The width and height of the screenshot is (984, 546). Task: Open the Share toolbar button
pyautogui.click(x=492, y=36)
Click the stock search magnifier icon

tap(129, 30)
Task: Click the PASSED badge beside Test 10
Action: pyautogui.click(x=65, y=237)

--- Your objective ---
Write the material out once more so that every line matches the original.

--- Output ---
The width and height of the screenshot is (984, 546). Task: Open the Share toolbar button
pyautogui.click(x=492, y=36)
Click the stock search magnifier icon

tap(129, 30)
Task: Click the PASSED badge beside Test 10
Action: pyautogui.click(x=65, y=237)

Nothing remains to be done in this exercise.